What is needed =>
Set down the lines below, exactly, starting at the one that contains "Image resolution: width=1400" and stopping at the last line, inclusive. Omit pictures.

(Dataset entries)
Segment Open

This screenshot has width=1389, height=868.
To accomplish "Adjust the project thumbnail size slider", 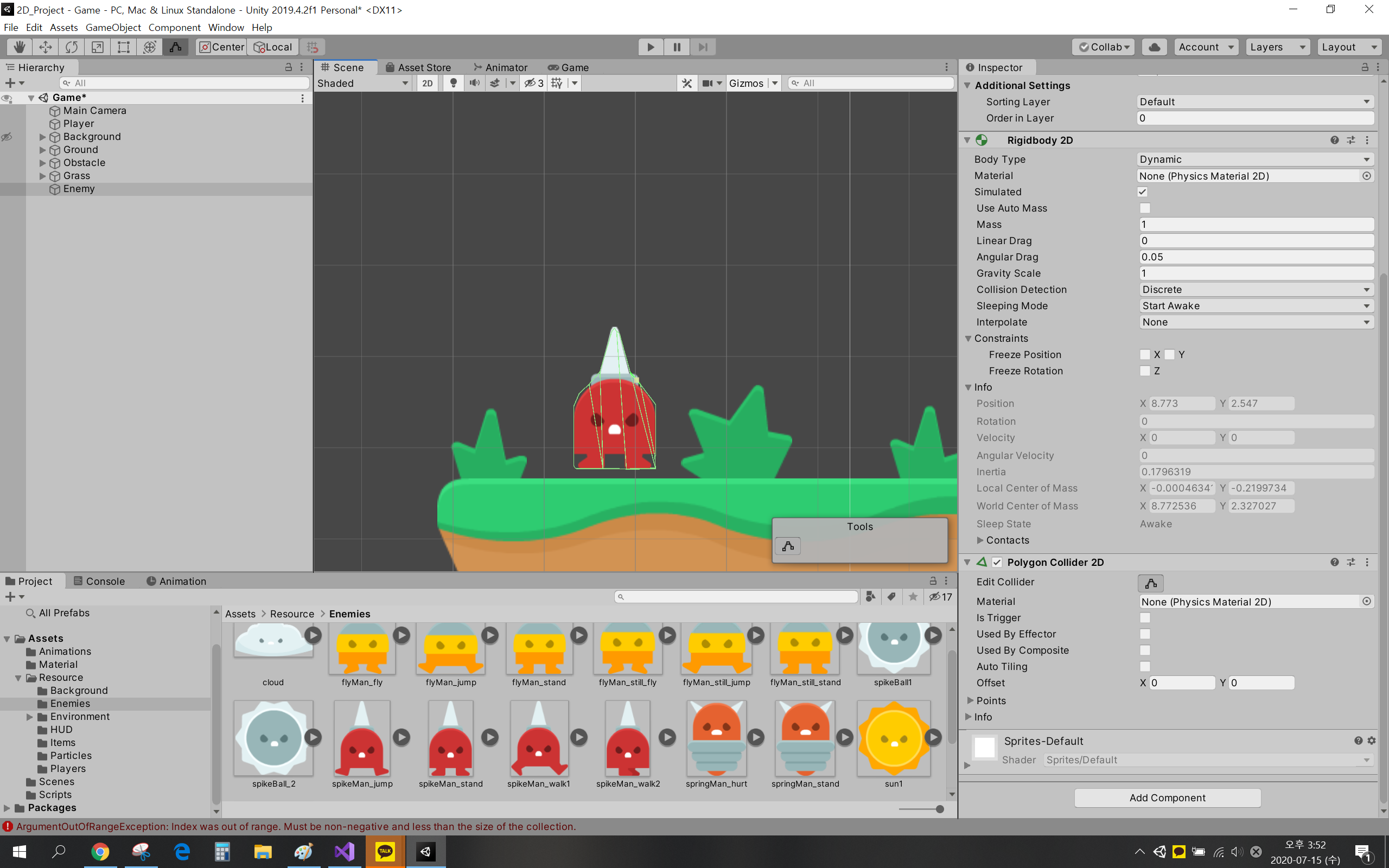I will [x=939, y=809].
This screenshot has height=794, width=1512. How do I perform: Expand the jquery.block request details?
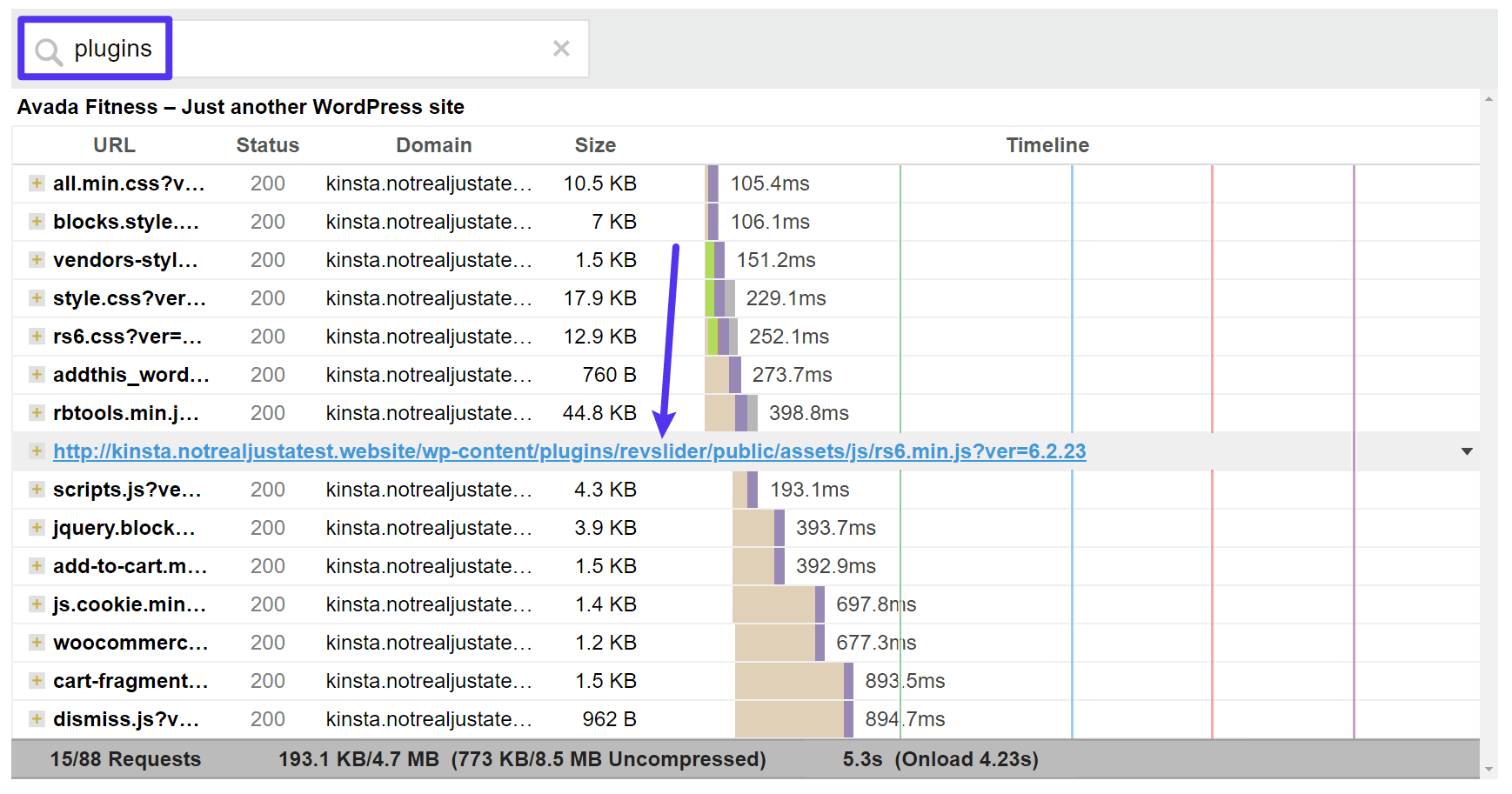[36, 528]
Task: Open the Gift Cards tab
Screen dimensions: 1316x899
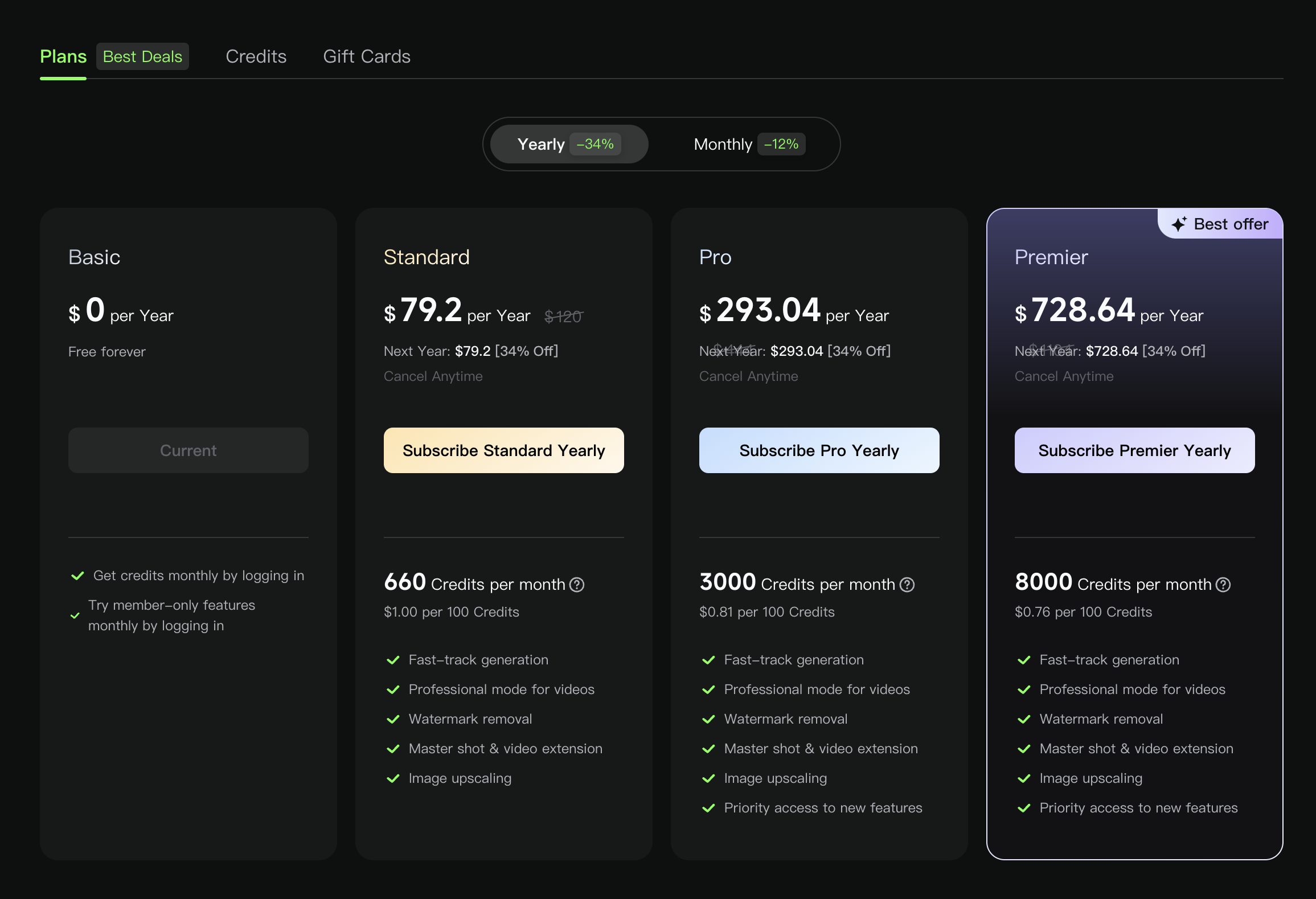Action: 367,56
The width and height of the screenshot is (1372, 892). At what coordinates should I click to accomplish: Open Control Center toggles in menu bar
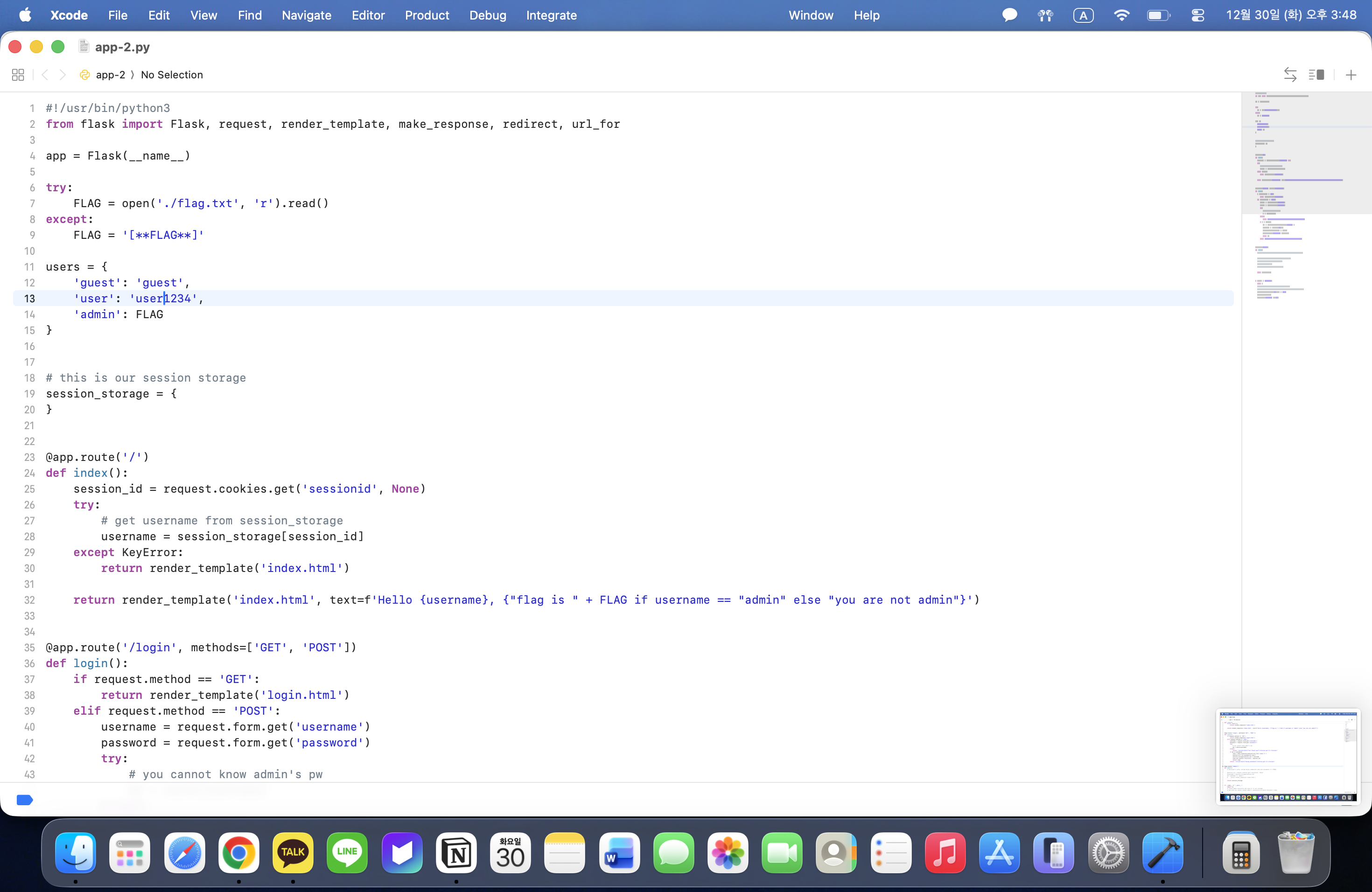[x=1198, y=15]
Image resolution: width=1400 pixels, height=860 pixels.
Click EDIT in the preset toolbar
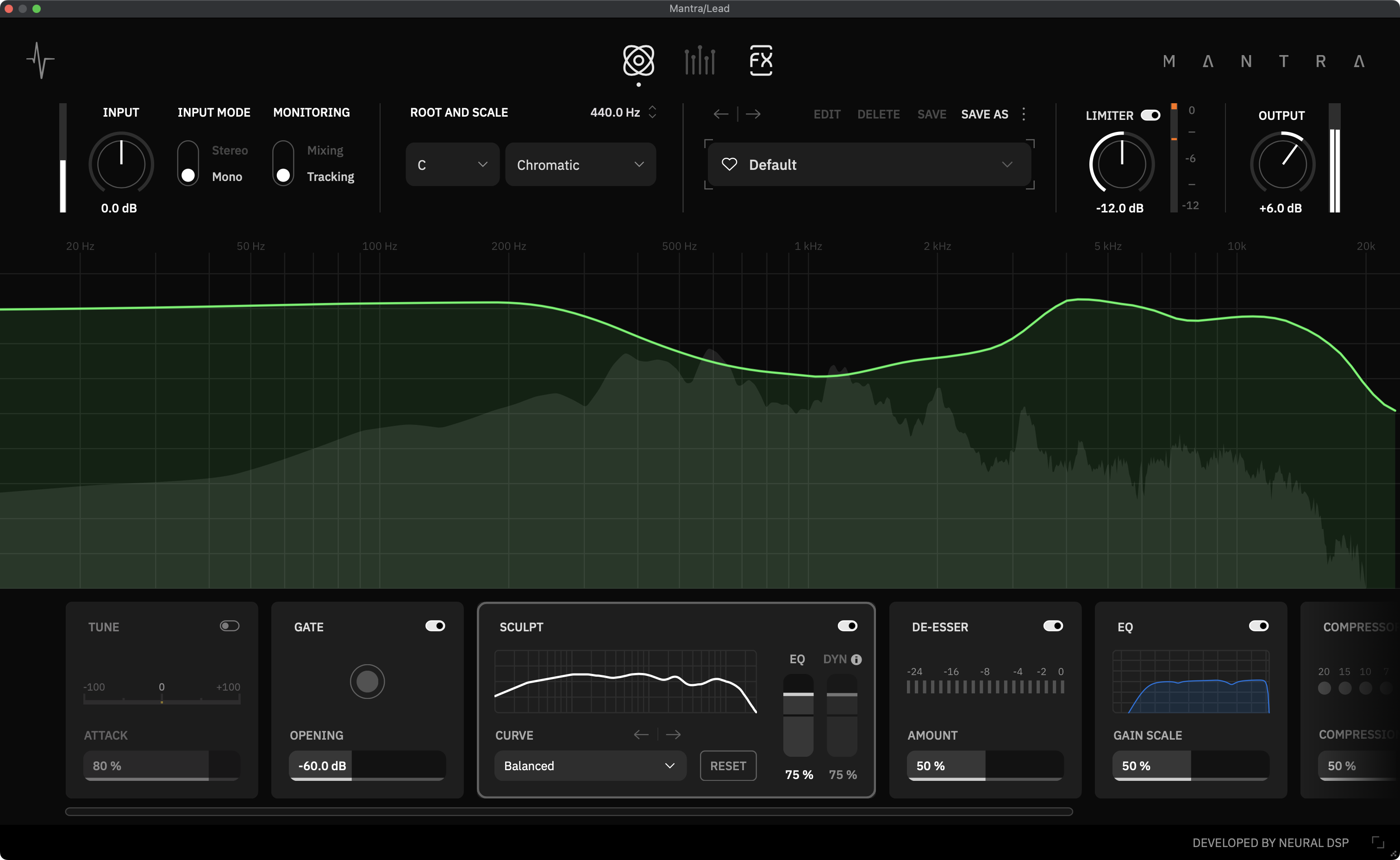coord(826,114)
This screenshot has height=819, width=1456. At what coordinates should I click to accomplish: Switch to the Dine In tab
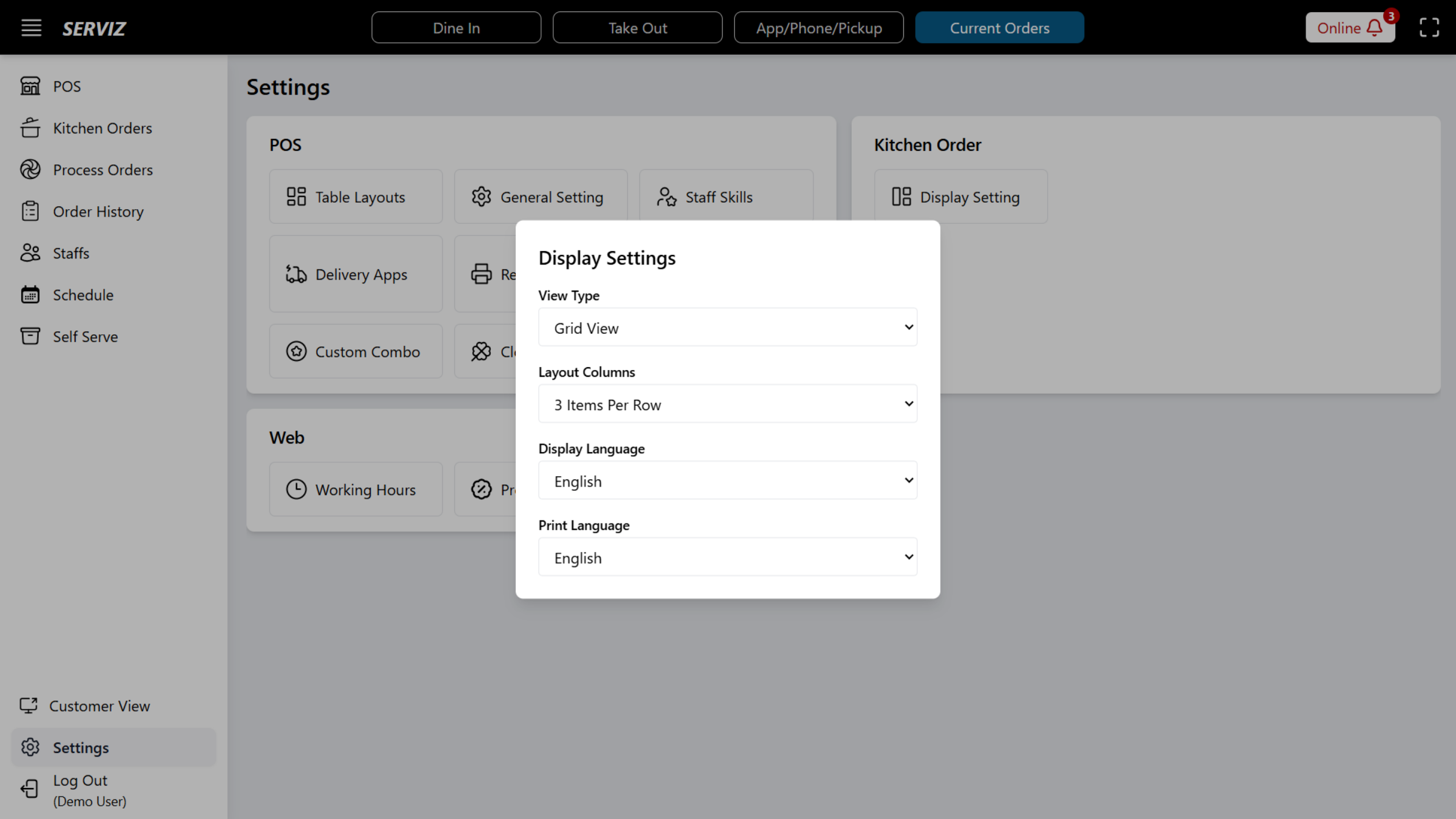pyautogui.click(x=456, y=27)
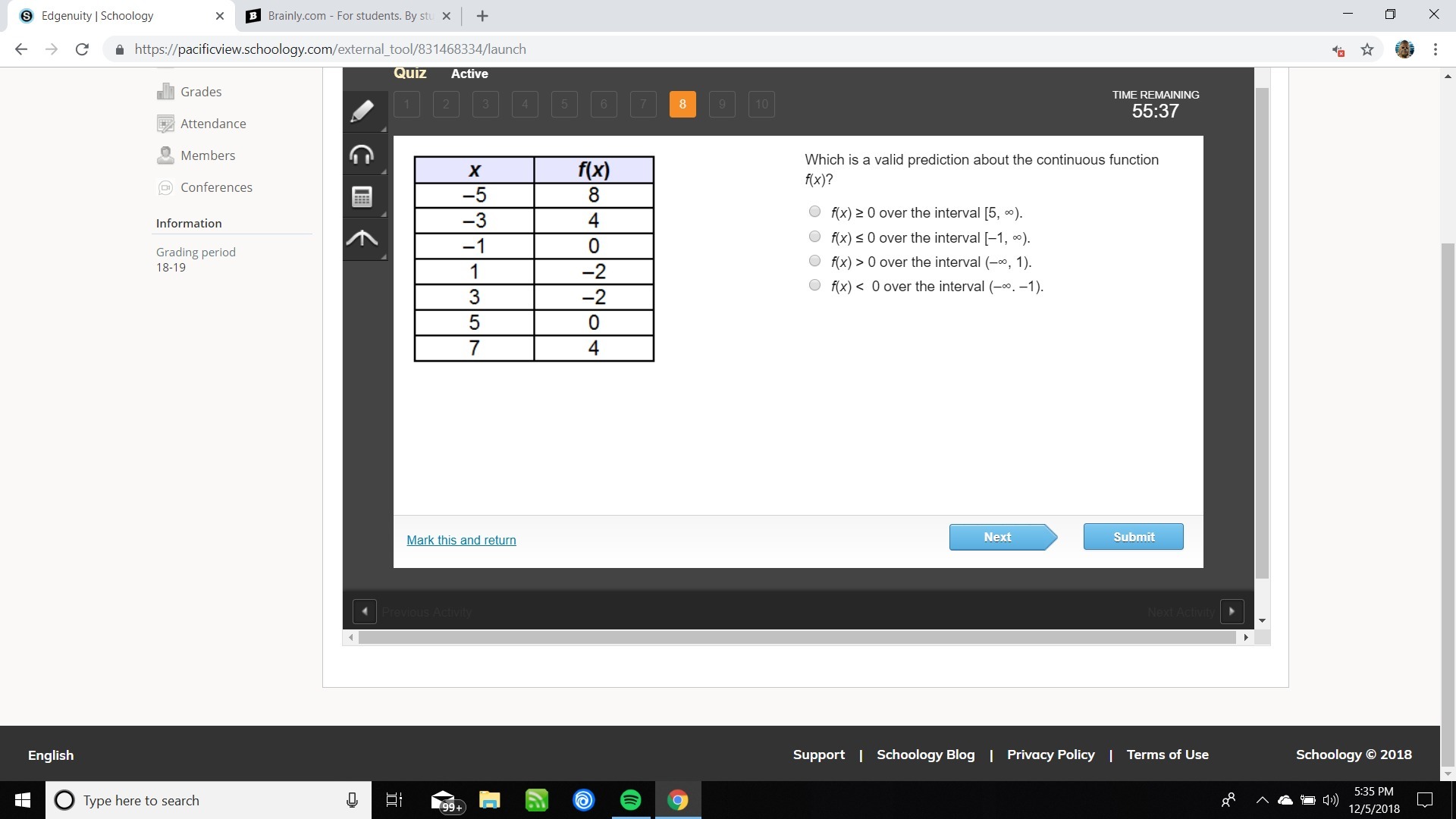Collapse the quiz tools panel arrow

362,239
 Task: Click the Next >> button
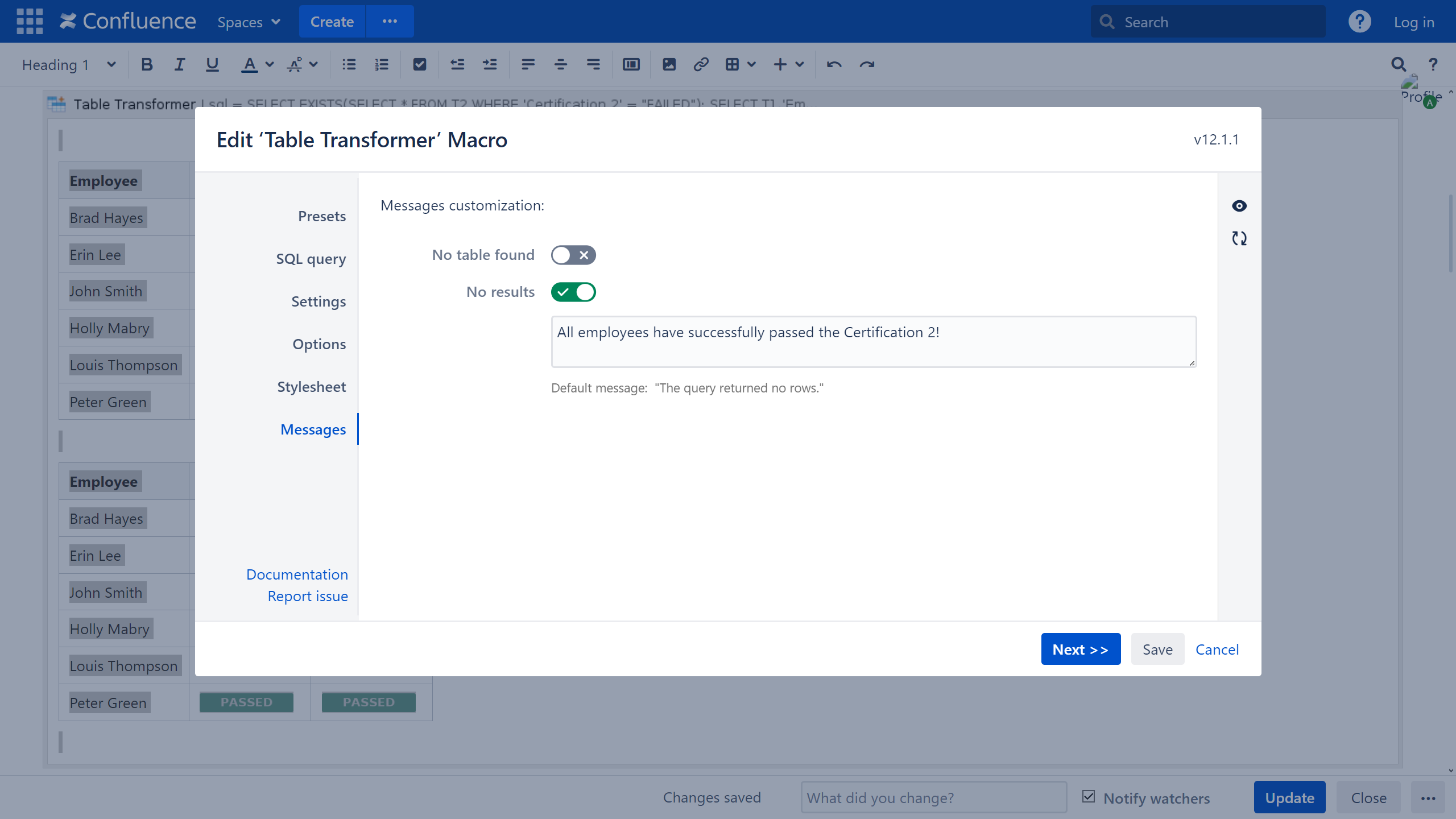click(x=1080, y=649)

Segment Closed

Exercise answer =>
Image resolution: width=1400 pixels, height=860 pixels.
Click EDIT in the preset toolbar
coord(826,114)
This screenshot has height=819, width=1456. At what coordinates should I click to accomplish: Switch to the Dine In tab
pyautogui.click(x=456, y=27)
Collapse the quiz tools panel arrow

362,239
 Task: Click the Next >> button
click(x=1080, y=649)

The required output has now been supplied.